I was particularly interested in the music in the series — especially the theme in Part 1, “Overture.” The piece is a perfect accompaniment for the sort of sweeping epic that is Kennedy’s life; it avoids syrupy sentiment but remains moving. So I wrote to series producer Ann Silvio of Boston.com’s staff to ask her about her music choices.
I’ll publish her entire response below, but I’ll summarize what I learned. Ann picked the piece for “Overture,” along with the other snippets of music sprinkled liberally throughout the series, from a subscription music service the New York Times uses. The pieces are composed and recorded for multimedia, but you obviously must pay the subscription rate to use them.
You also have to pick the right pieces for the project, and here Ann and her colleagues did particularly well, even changing some original choices to make sure they fit with the images. Here’s what she had to say about the process of picking the music for the wonderful series:
Using music in our videos has been a challenge over the years. It’s such an important element to multimedia storytelling, as you know, but the copyright issues really limit our choices. Using ambient music, shot on the scene, or excerpts small enough to be considered “fair use” doesn’t get you much. And sites like stockmusic.net can be helpful, but the music selections tend to be corny and commercial-sounding.
About a year and half ago, our website editor Dave Beard was able to arrange a deal that allowed the Boston Globe to piggyback on the New York Times’ subscription to APM Music Library, and that has been a huge improvement. [http://www.apmmusic.com/main.php] There isn’t much current music in the library, but there are thousands of evocative pieces, searchable by mood or instrument or style. All the Kennedy music comes from the APM library, including the piece I chose for the Overture: “Human Perspectives,” composed by Laurent Juillet. APM is extremely helpful in cases like the Kennedy series because my budget for the series was too small to commission anything (my travel budget was so tight, I had to do the lighting, shooting, audio, research, reporting, and editing solo for most of the interviews).
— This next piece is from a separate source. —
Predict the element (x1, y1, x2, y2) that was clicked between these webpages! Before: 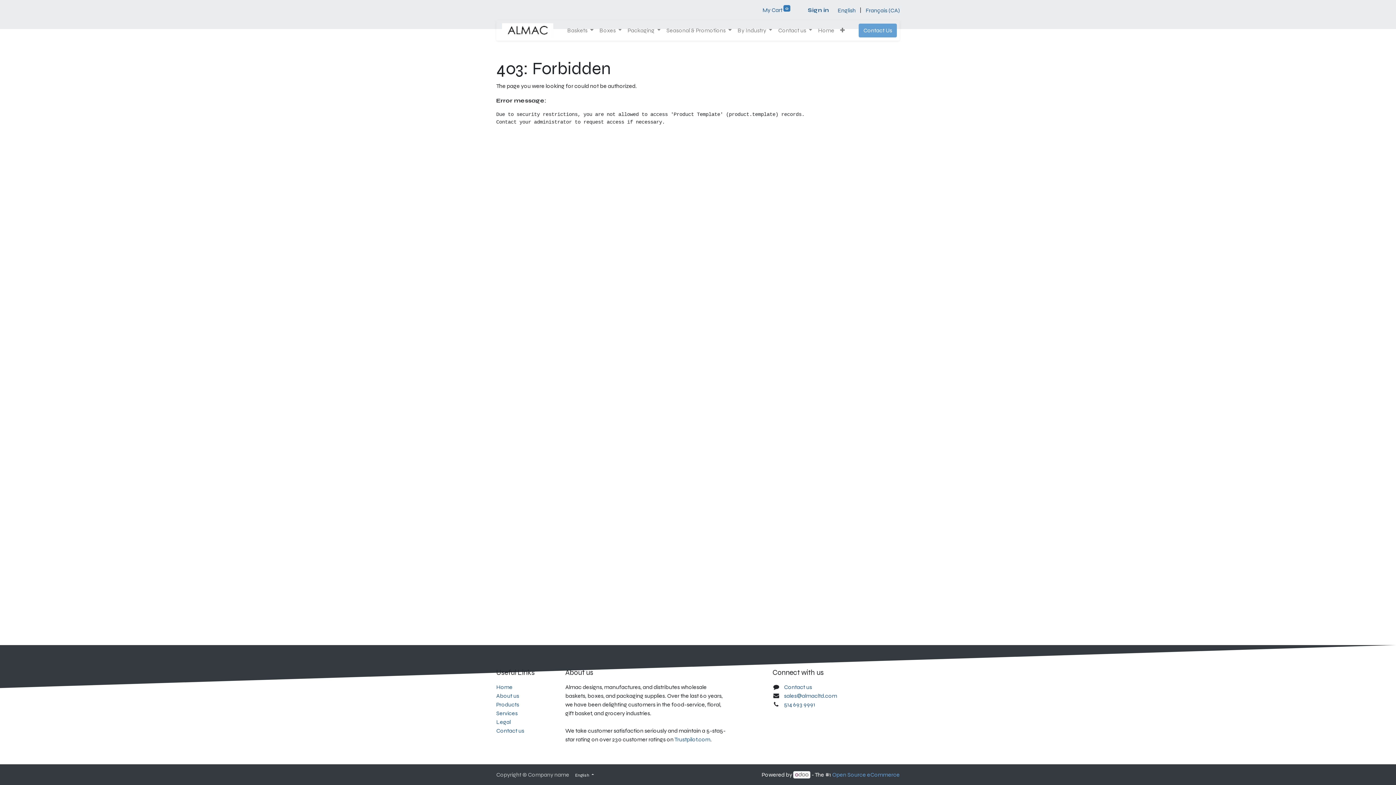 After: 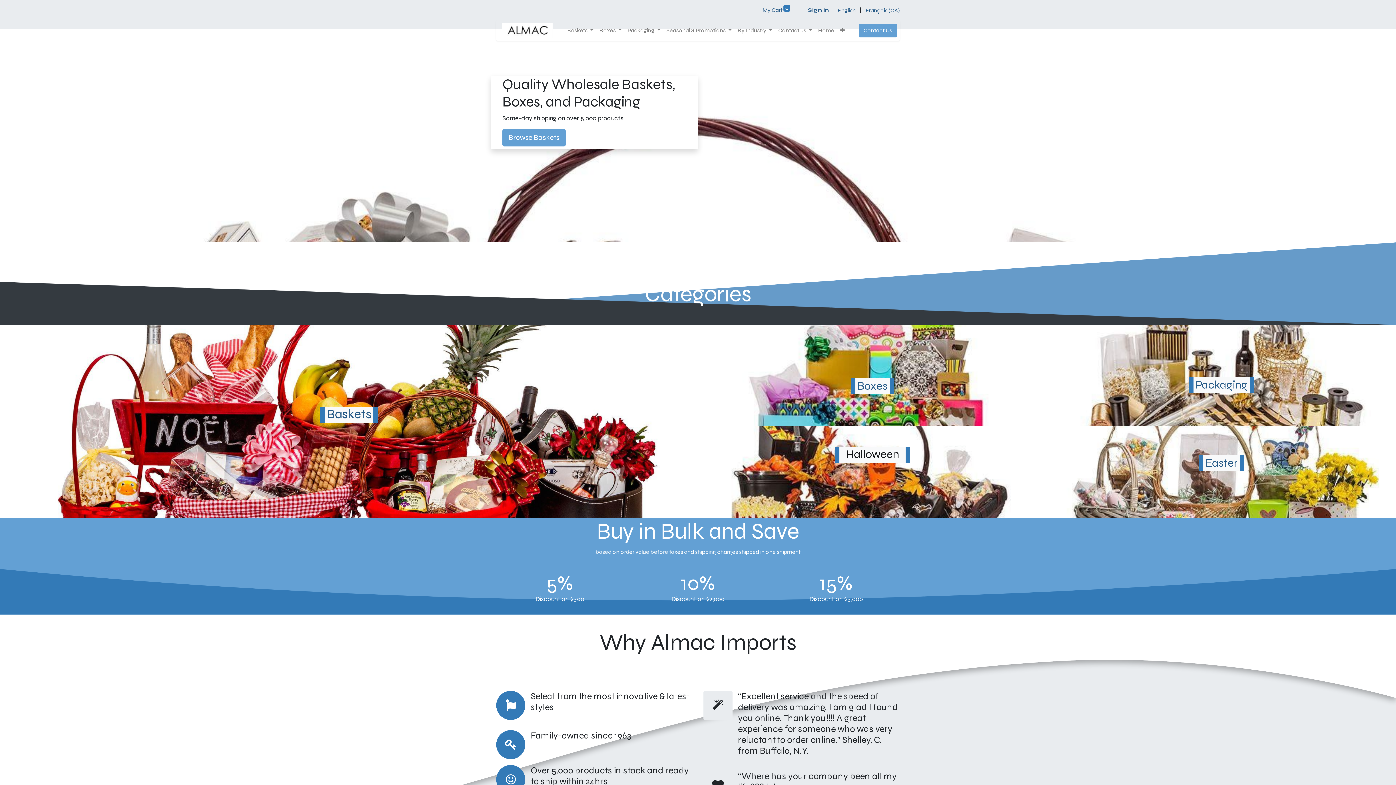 Action: bbox: (496, 684, 512, 690) label: Home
There was quite a bit of internal debate about my choice for the Overture. We needed something that wasn’t too laudatory or too tragic-sounding. The visual theme of Kennedy as a young man rowing and rowing– as both positive and negative scenes from his life passed by– called for music that reflects the long journey of a complicated man. I thought “Human Perspectives” worked, and readers seem to agree because I keep getting emails asking the name of the composer. (I should have included that in the credits.)
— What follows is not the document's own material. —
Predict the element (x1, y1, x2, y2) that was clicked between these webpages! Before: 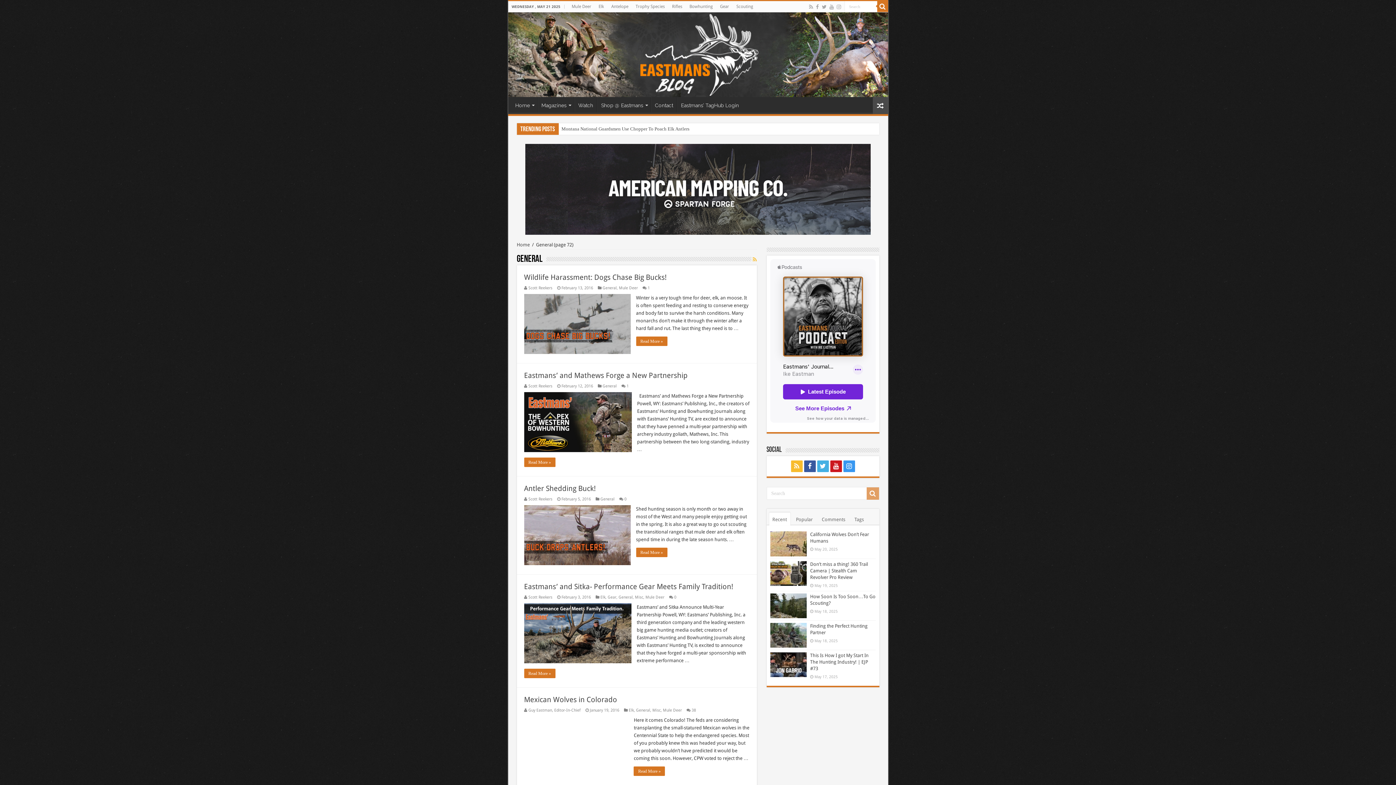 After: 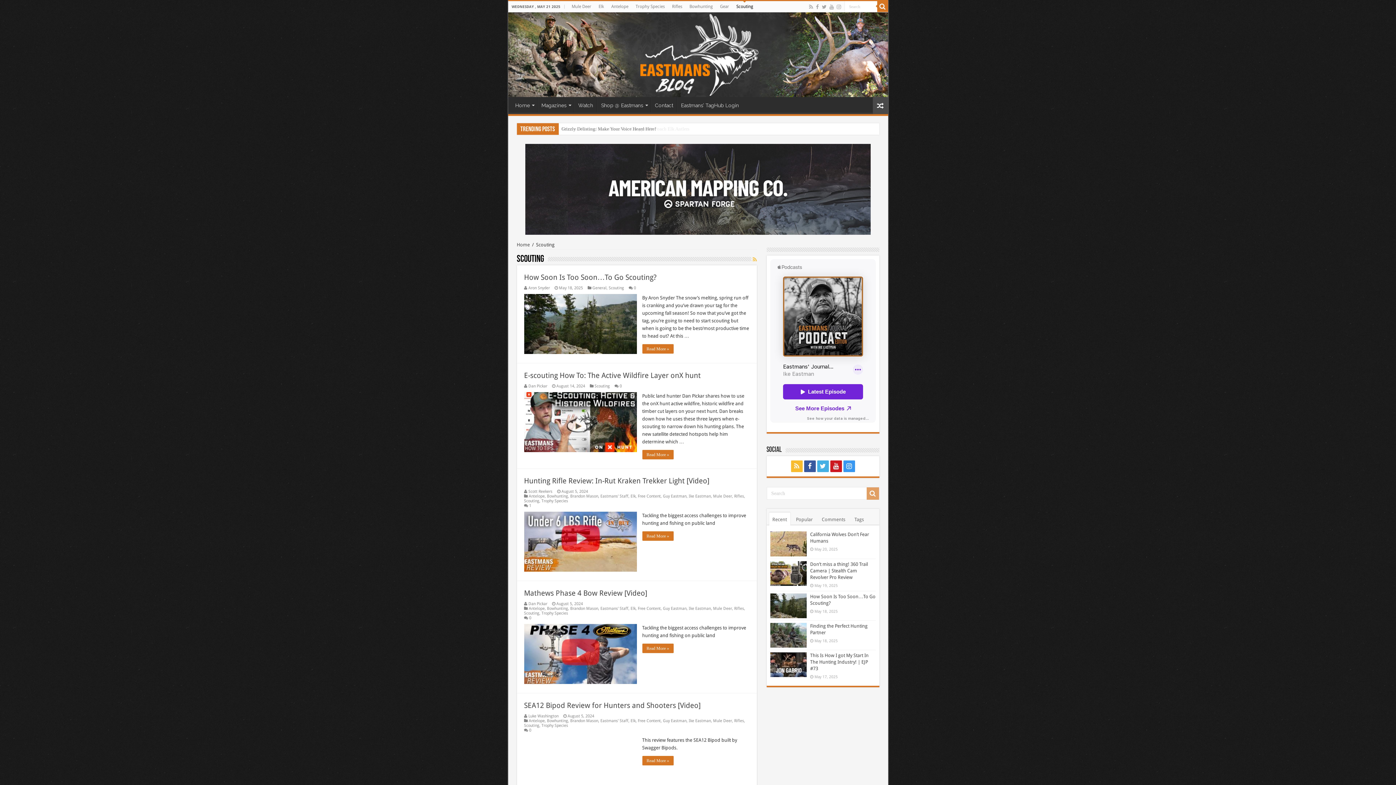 Action: bbox: (732, 1, 756, 12) label: Scouting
Another debate took place over the music we used during the animated intro graphics, which were designed by the Globe’s talented Jared Novack. The graphics are heavily patriotic, with an American flag flapping behind images of Kennedy, and the music we first chose was almost jingoistic, as if to say “you’re about to watch a video about a great American hero.” This musical choice seemed discordant when the intro graphics were edited into the videos about Kennedy’s worst moments, such as Chappaquiddick and the Palm Beach trial. We were all uncomfortable with it until Scott LaPierre, one of my colleagues in video, dove back into the APM library and came up with a replacement that was a little more disquieting.